4.3  Partant, il y a lieu de renvoyer la cause à l'intimée afin qu'elle
procède à une instruction complémentaire afin de déterminer la nature exacte
des troubles attestés par les médecins précités - en particulier au regard de
la question de la causalité naturelle avec l'accident assuré -, et leur
répercussion sur la capacité de travail de l'assuré. Après quoi elle rendra
une nouvelle décision.

5.
Vu la nature du litige, la procédure est gratuite (art. 134 OJ). Le
recourant, qui obtient gain de cause sur sa conclusion subsidiaire, a droit à
une indemnité de dépens pour l'instance fédérale (art. 159 al. 1 en
corrélation avec l'art. 135 OJ).

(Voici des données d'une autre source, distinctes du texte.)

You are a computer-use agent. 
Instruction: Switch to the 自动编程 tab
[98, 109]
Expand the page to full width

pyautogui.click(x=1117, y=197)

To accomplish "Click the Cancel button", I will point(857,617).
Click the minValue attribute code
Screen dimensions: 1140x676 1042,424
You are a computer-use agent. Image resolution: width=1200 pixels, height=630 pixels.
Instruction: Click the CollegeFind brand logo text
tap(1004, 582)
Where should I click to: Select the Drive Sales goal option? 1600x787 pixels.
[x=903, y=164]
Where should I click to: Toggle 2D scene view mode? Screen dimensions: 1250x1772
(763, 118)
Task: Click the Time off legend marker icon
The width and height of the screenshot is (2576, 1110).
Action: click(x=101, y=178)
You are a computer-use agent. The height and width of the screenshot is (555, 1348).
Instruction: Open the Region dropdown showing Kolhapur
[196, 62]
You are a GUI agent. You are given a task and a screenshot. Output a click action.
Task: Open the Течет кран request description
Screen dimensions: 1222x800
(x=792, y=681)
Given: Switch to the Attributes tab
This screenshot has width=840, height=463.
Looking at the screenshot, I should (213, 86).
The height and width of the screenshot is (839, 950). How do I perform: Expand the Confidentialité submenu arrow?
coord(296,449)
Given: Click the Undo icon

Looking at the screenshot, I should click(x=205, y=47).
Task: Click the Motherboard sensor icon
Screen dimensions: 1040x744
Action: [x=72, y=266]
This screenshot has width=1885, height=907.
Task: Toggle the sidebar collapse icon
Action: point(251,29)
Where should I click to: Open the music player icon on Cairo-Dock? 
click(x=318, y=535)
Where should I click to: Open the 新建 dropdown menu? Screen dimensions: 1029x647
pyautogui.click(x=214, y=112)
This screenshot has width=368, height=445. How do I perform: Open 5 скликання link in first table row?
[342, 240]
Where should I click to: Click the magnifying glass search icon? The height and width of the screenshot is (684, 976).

La demande d'assistance judiciaire est ainsi
sans objet.

Par ces motifs, le Tribunal fédéral des assurances prononce:

1.
Le recours est admis en ce sens que le jugement du Tribunal des assurances du
canton de Vaud du 15 mai 2003 et la décision du 23 novembre 2000, ainsi que
la décision sur opposition du 22 janvier 2002 de la CNA sont annulés, la
cause étant renvoyée à l'intimée pour instruction complémentaire au sens des
considérants et nouvelle décision.

2.
Il n'est pas perçu de frais de justice.

3.
La CNA versera au recourant la somme de 2'500 fr. (y compris la taxe à la
valeur ajoutée) à titre de dépens pour l'instance fédérale.

4.
Le Tribunal des assurances du canton Vaud statuera sur les dépens pour la
procédure de première instance au regard de l'issue du procès de dernière
instance.

5.
Le présent arrêt sera communiqué aux parties, au Tribunal des assurances du
canton de Vaud et à l'Office fédéral de la santé publique.